Forty-five minutes west of home, I drive over just the next hill and catch sight of them: the gentle layers of the Blue Ridge Mountains rise in the distance. I take a deep breath and “drop down” into the center of my being. The traffic has thinned by now and, captured by the tranquil beauty of this ancient geology, I feel my breathing slow and my shoulders relax.
I did not always love the Blue Ridge. I’m embarrassed to say that the first time a friend pointed out the distant “mountains” to me, I burst out laughing. Growing up in the Midwest, “the mountains” were the Rockies, dramatic and breath-taking! It took time and many visits before I came to appreciate the difference that an additional 320 million years had made to softening the Blue Ridge.
What is it about these time-worn mountains that calms my body and opens my spiritual heart? Perhaps because they are among the oldest mountains on the planet, they instruct me in deep time. How can I fail to stand in awe of mountains that began forming before modern humans walked Earth? The breadth of creation simultaneously stuns me and infuses me with joy.

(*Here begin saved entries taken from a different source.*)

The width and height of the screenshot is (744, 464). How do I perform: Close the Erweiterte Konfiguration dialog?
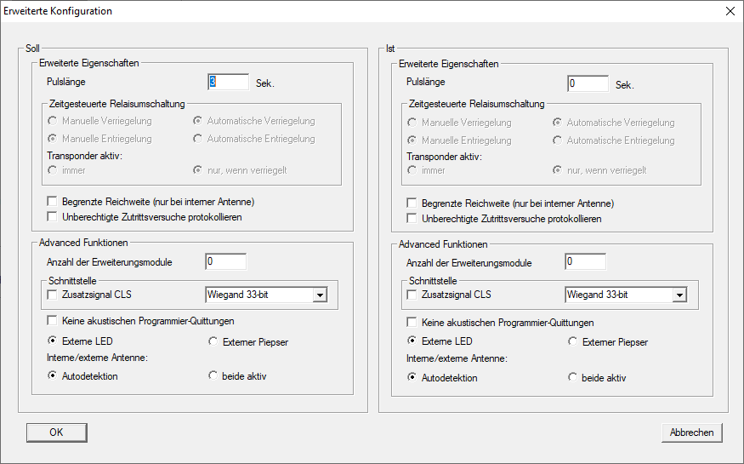pyautogui.click(x=730, y=12)
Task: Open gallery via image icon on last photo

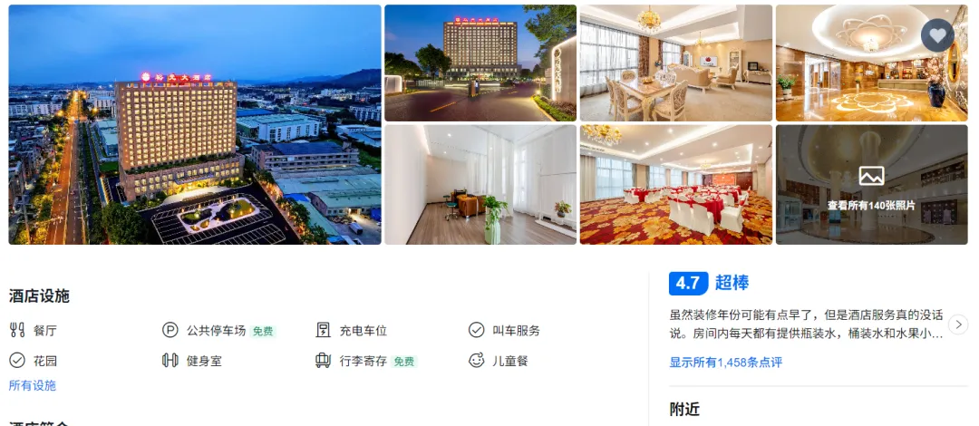Action: [x=871, y=176]
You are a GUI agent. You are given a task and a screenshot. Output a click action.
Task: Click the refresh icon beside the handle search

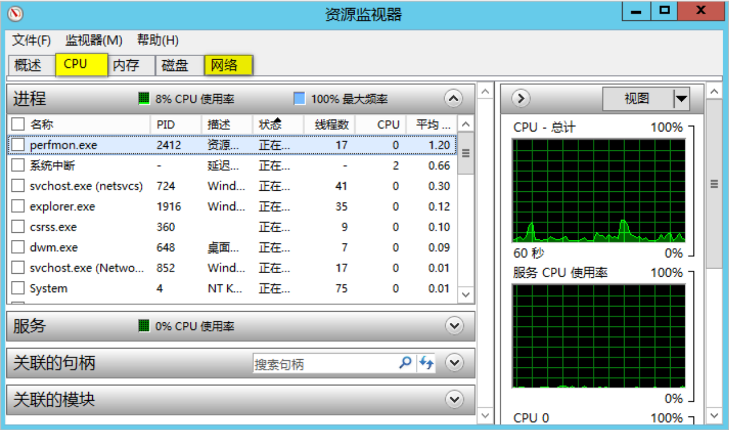[x=426, y=363]
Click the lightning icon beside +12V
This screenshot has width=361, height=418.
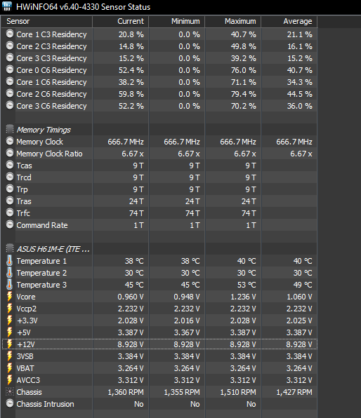point(10,344)
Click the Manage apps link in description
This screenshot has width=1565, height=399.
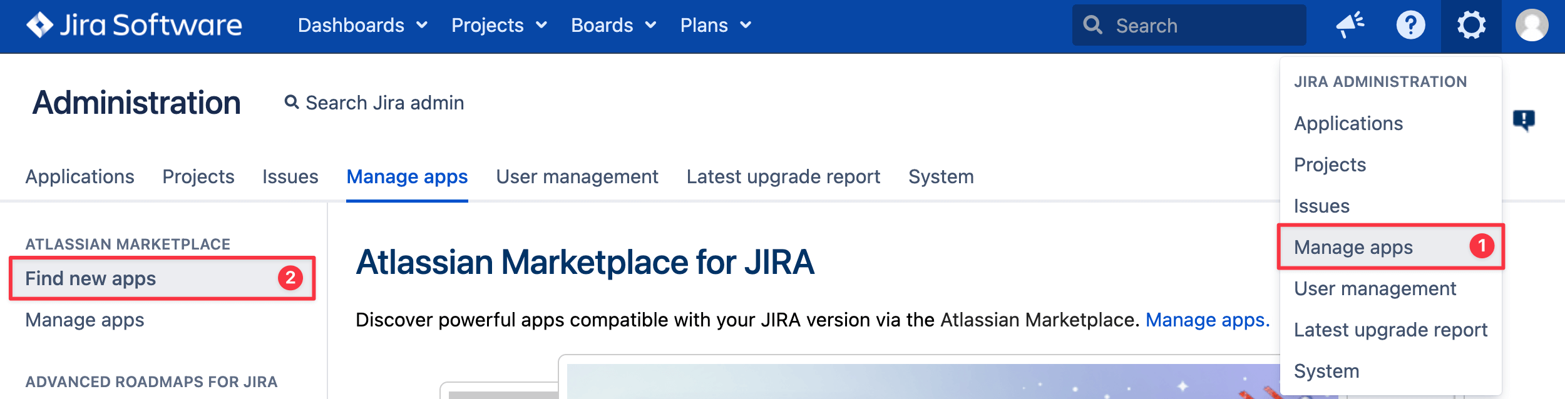click(1207, 320)
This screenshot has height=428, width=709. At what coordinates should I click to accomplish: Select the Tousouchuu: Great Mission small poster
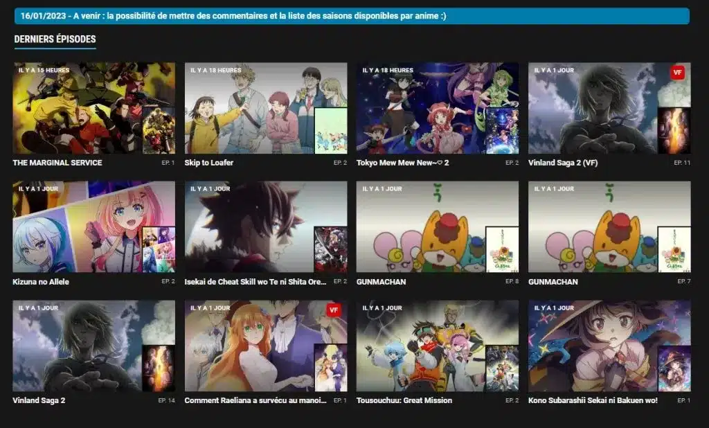click(x=502, y=368)
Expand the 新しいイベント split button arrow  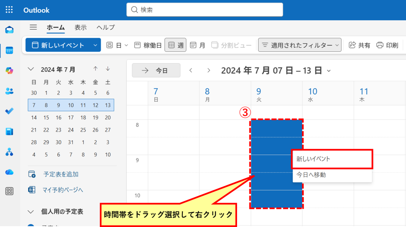95,45
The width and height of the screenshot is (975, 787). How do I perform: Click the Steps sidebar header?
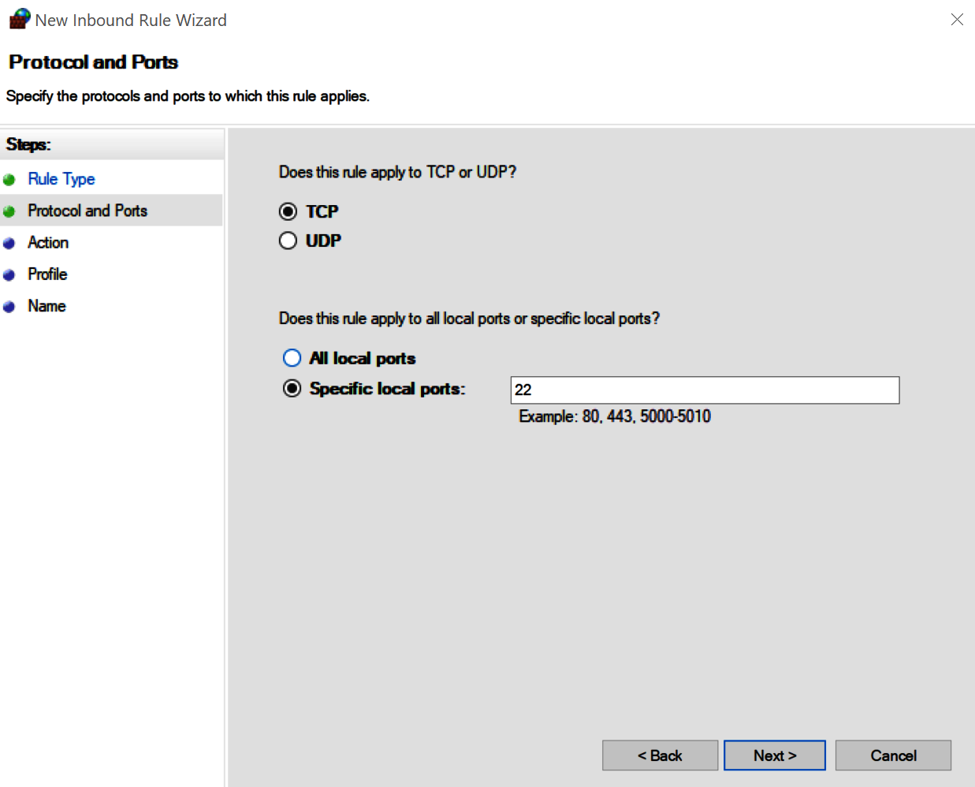click(29, 144)
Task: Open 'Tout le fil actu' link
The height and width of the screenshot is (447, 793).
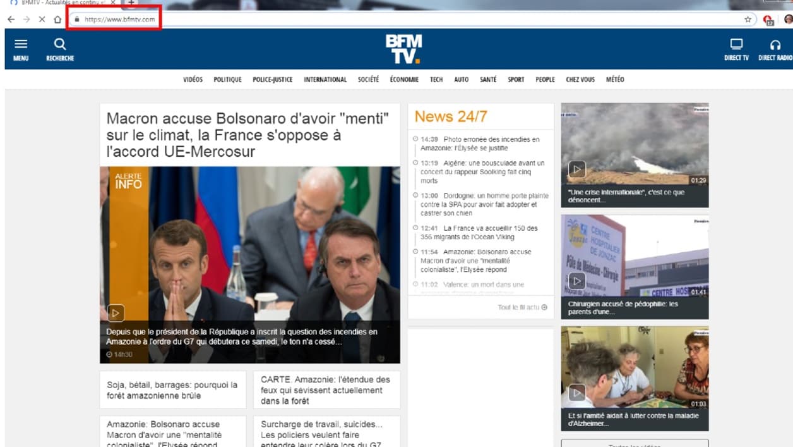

And yet it’s even more that these mountains offer. It’s almost as if I pause to match my breathing with theirs. I reflect on how easy it is to come into the present during our Shalem staff meetings when we gather in shared silent prayer for 30 minutes. As a part of a spiritual community, my prayer is strengthened, sustained, and enlarged by the silence and prayer of others. And sometimes are graced to sense that our prayer is one prayer, and we are blessed with an awareness that we are truly one.
So too it is with nature, I believe. In the same way that one heart entrains to the rhythm of another’s heart, our hearts are fashioned to entrain to the rhythm of the natural world. The heartbeat of the mountains, the rivers, and the trees steady us, support our open presence, enlarge our compassion, and remind us of our unity with all of creation.
In my busy life, I too often forget that I am – that all are – woven into the amazing collective of being. I return to the life-giving trees, the verdant valley and the primeval mountains to remember to be present to our oneness. Job 12:8 reminds us: “Speak to the earth, and it will teach you.” May I become an ever-better student.